La diversité de nos mélodies est un atout pour la musique à Maurice. C’est ce qu’ont avancé les membres du jury du Prix Musiques de l’Océan Indien à Scope. Lors de cet échange, le jury, présidé par Gérard Davoust, directeur général de la SACEM, est revenu sur l’objectif du concours et sur l’accompagnement auquel a droit l’artiste. Il a également souligné le manque d’infrastructures artistiques à Maurice. Les artistes mauriciens devraient disposer de plus de salles de concert afin de ne pas se limiter à se produire dans le circuit hôtelier.
“Il y a de très bons artistes à Maurice. Malheureusement, faute d’accompagnement, de moyens et de finances, ils se retrouvent à vendre leurs musiques en se produisant dans les hôtels.
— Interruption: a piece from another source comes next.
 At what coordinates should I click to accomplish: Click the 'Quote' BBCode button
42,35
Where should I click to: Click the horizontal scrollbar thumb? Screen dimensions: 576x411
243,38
Cela les empêche de s’ouvrir aux grandes scènes, et c’est dommage”, souligne Michel Joubert, trésorier de la Société civile pour l’administration des droits des artistes et musiciens.
Soutenu par les autres membres du jury et par Serge Trouillet et Brigitte Dabadie, producteurs délégués du Prix Musiques de l’Océan Indien, notre interlocuteur soutient que cette richesse se perd à cause du manque d’infrastructures artistiques dans l’île. “Le problème est le même pratiquement dans toutes les îles de l’océan Indien. Les artistes ne peuvent pas vivre de leur musique et ne peuvent s’enrichir artistiquement. Car ils ne sont pas suffisamment soutenus par l’État et par la Mauritius Rights Management Society (RMS). D’ailleurs, les artistes devraient mener un combat afin de toucher une somme convenable pour leurs droits d’auteurs”, soulignent les membres du jury.
“La diversité des mélodies mauriciennes est un véritable atout pour votre île”, soutient Gérard Davoust, directeur général de la SACEM. Pour ce professionnel de la musique, afin de consolider la sphère artistique à Maurice, les sociétés concernées devraient mettre plus de salles de concerts à la disposition des artistes.